Between blinks, Snow is at her side once again. Somehow there is a canteen at her mouth, which Katniss drinks from obediently. It feels good, nice and clean and clear in her throat. She tries to pull her mouth away, but Snow presses the bottle again to her lips and she continues to drink, spilling some, annoyed but too drunk to complain.

'Alcohol dehydrates you,' comes Snow's voice from above her. 'Your hangover will be less if you drink water now.'

The canteen leaves her mouth and Katniss wipes water and spit away on the back of her hand. The room continues to carousel around her. She has only been drunk once before in her life, after the announcement of the Quarter Quell, and now she remembers how unpleasant it can be.

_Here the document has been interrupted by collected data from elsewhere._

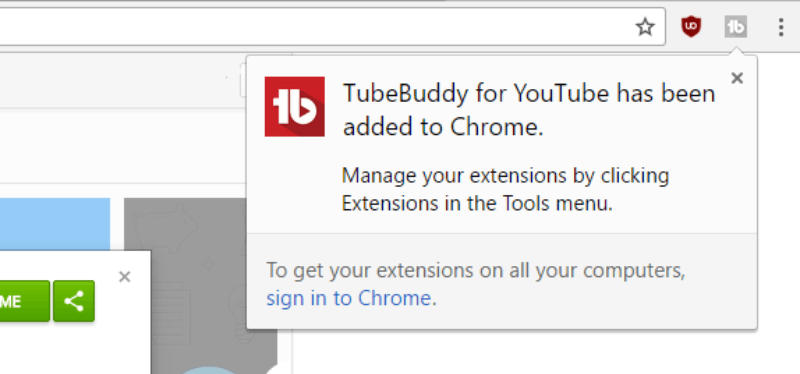
Task: Click the sparkle star outline on the gray card
Action: (x=208, y=265)
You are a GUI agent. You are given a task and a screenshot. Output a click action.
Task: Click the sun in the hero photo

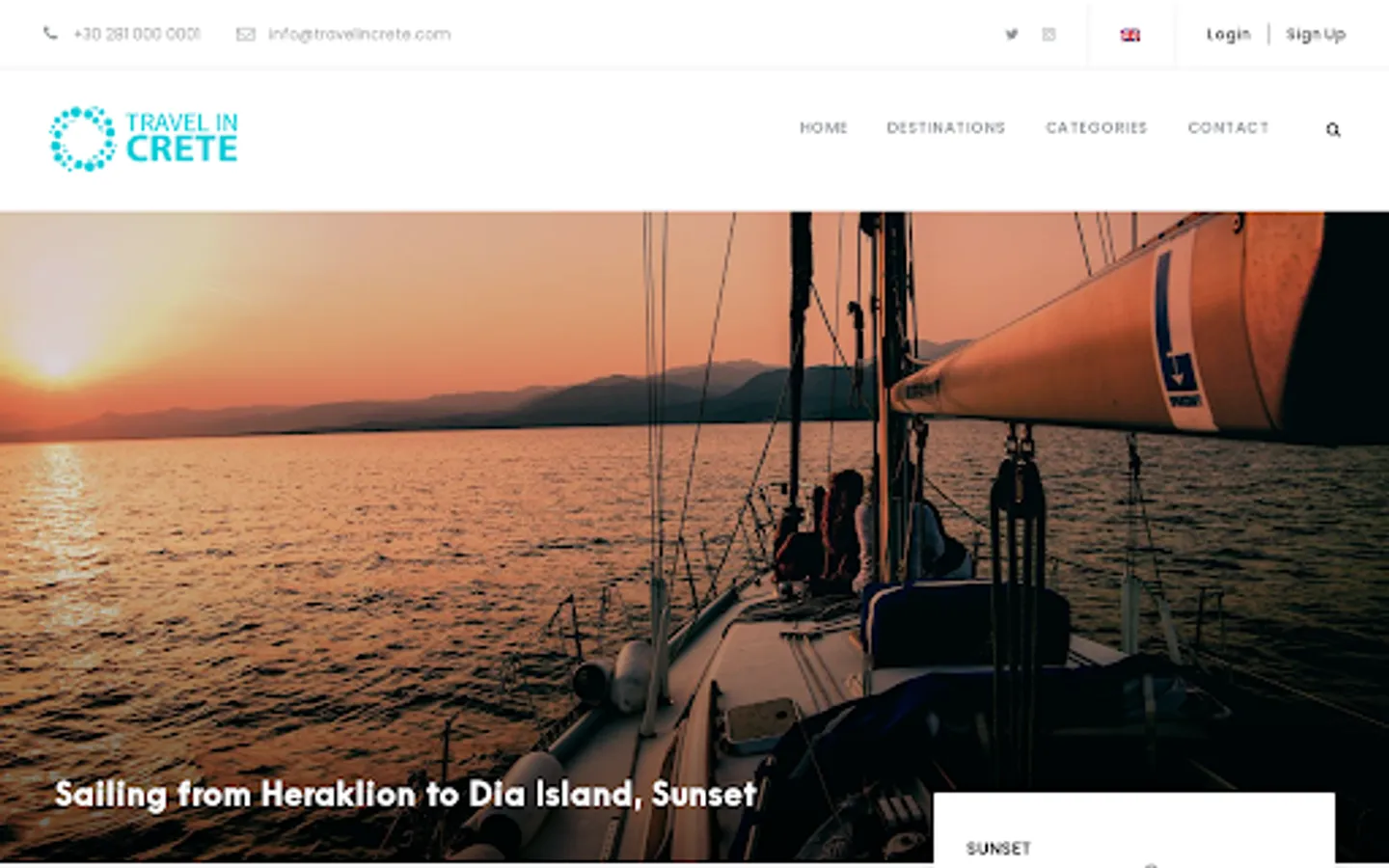(x=55, y=363)
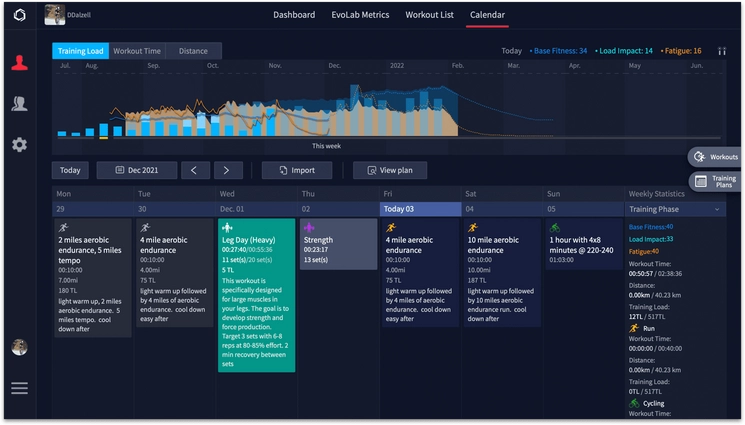Open the Training Plans side panel
This screenshot has width=745, height=425.
pos(715,181)
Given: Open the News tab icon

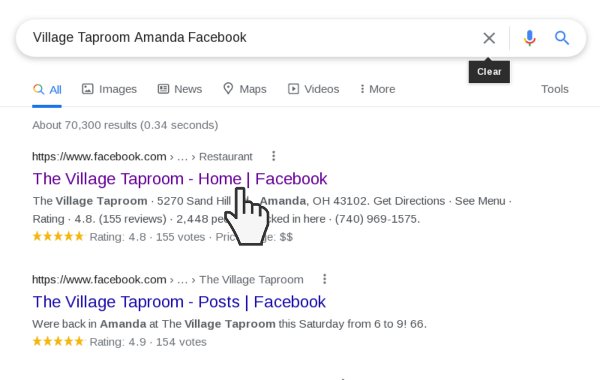Looking at the screenshot, I should click(x=163, y=89).
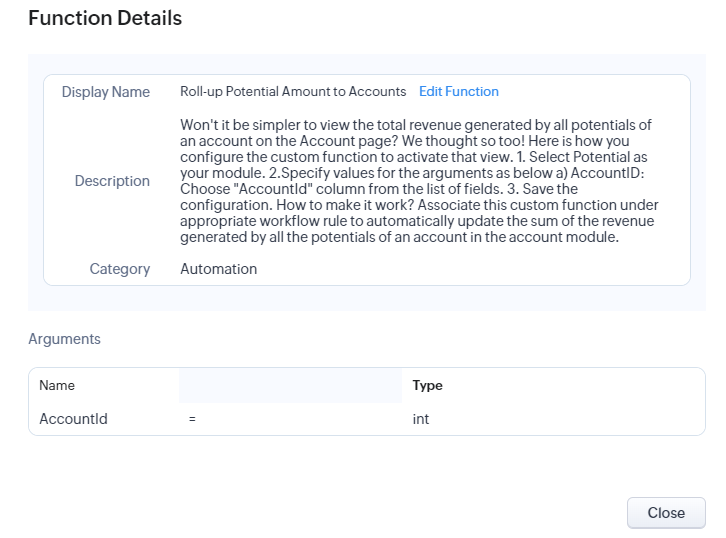Click the Display Name label

pyautogui.click(x=106, y=92)
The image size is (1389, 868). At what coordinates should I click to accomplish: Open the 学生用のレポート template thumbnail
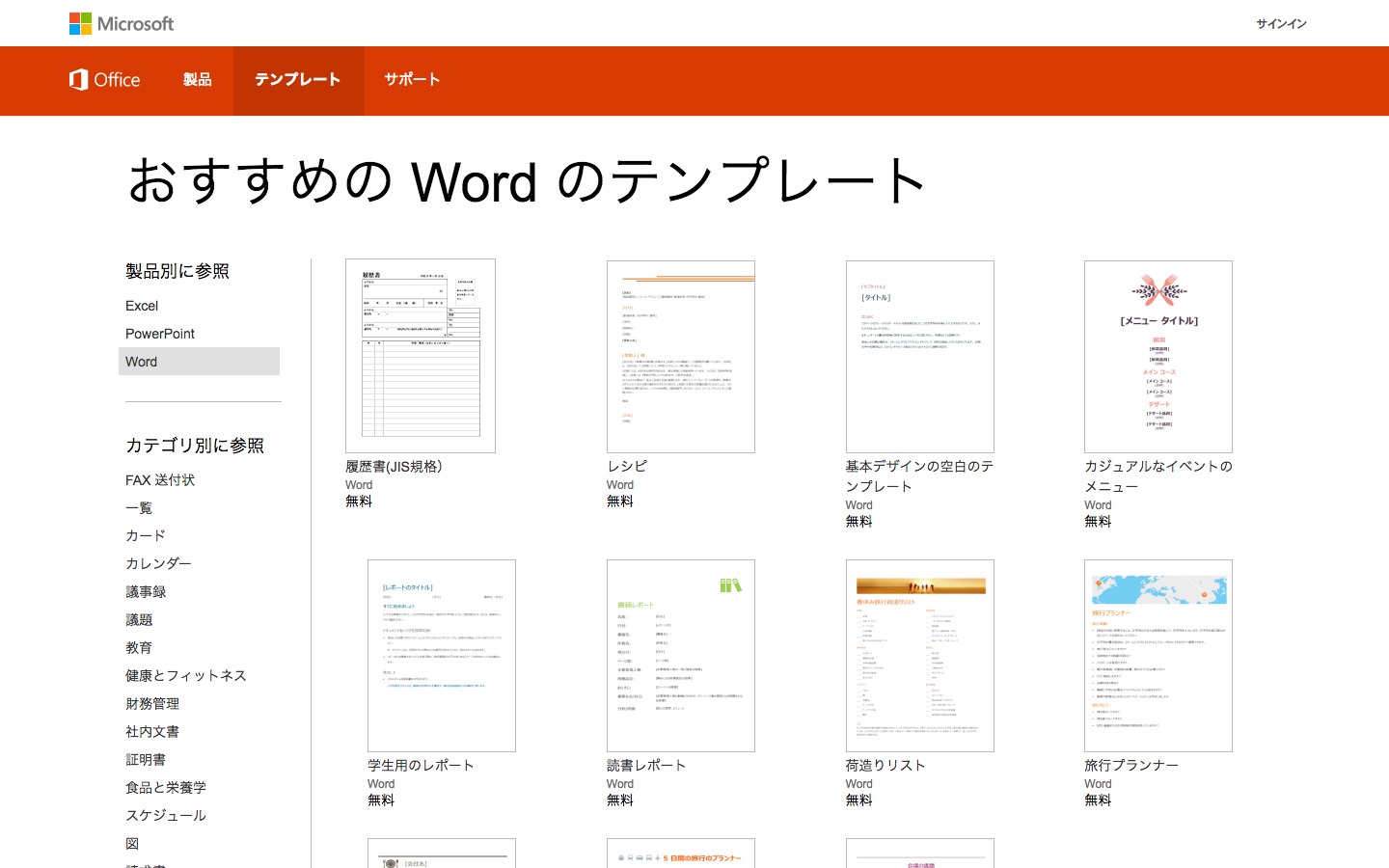442,656
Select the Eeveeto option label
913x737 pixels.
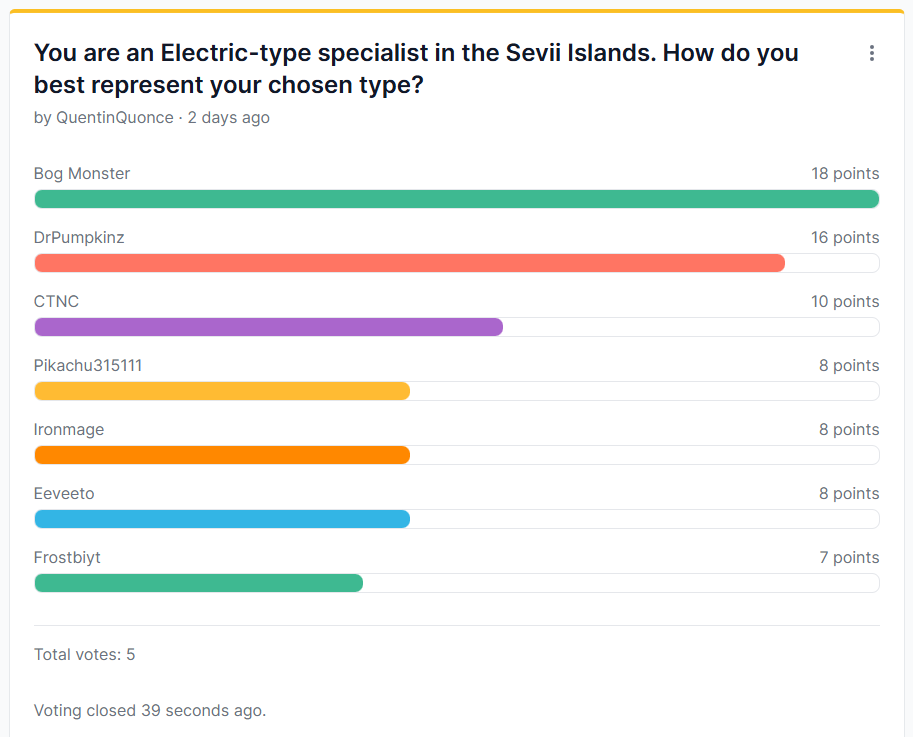coord(64,493)
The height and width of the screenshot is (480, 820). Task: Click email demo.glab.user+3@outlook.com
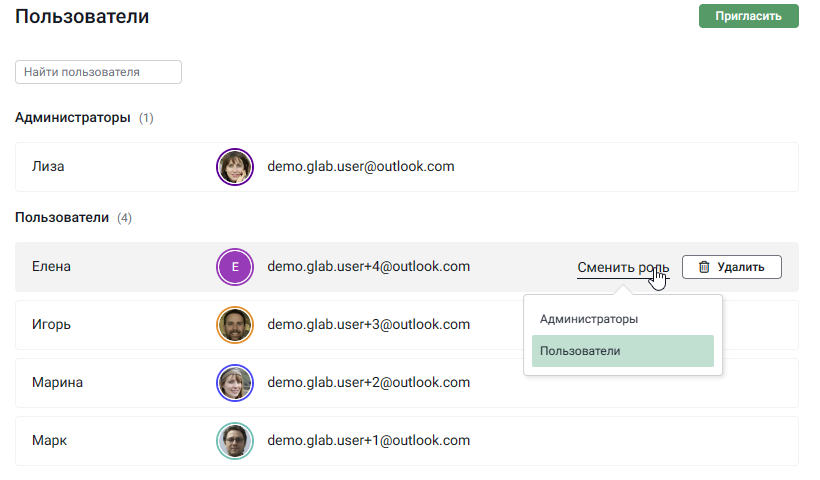pos(369,324)
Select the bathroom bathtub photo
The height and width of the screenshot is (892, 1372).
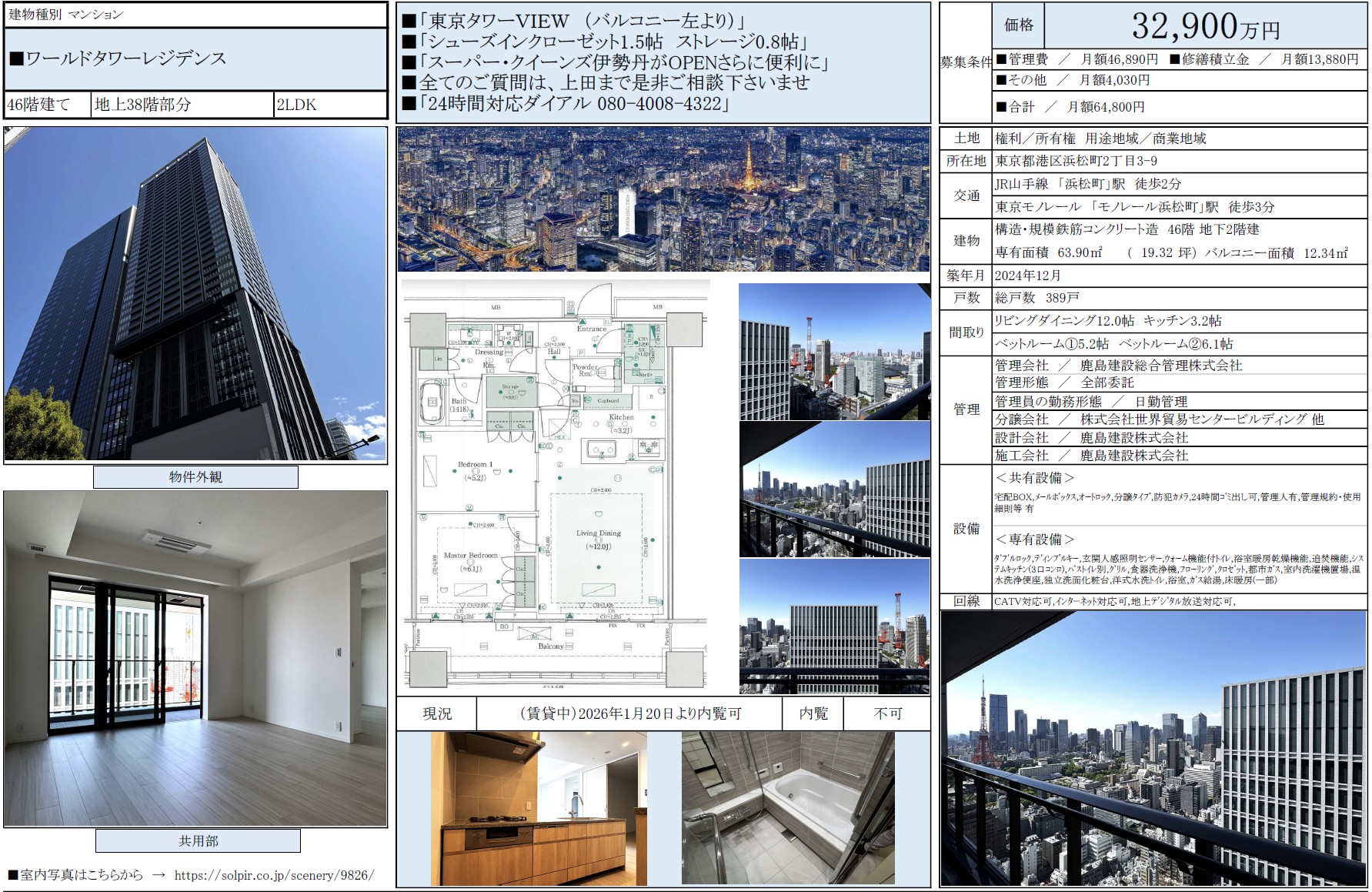788,808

'I have placed a bucket by the bed,' comes Snow's voice. 'If you need to throw up, you can use that. Alright?'

'I'm not a child,' she mumbles.

'I am aware of that.' He laughs quietly. 'You haven't been a child in a long time.'

'Not since I had to kill other children in the Games.' The room spins, and with it spins the memory of blood.

'You were still a child then.' Snow's voice is soft. 'But now…' That laugh again. 'Yes, now you're a killer.'

Katniss wouldn't be able to respond to that one even if she was sober.

In the moments before drunken unconsciousness takes her, a question occurs to her, dredged up from some strange depths.

'Hey… Snow?'

He is shaking out the bedroll onto the floor. 'Hm?'

She pushes herself up a little. Head lolling a bit, eyes two little fires, hair a loose tide (who loosed it? Did he loose it? No — the band is around her wrist). 'Are you being nice to me… acting like this… because I got all your family killed? And I'm what's left?' She moves her head a little closer to him and drops her voice to a mocking whisper. 'Are you going to be my new dad, Snow?'

There is a curious stillness in his expression. A dislike. A withdrawing.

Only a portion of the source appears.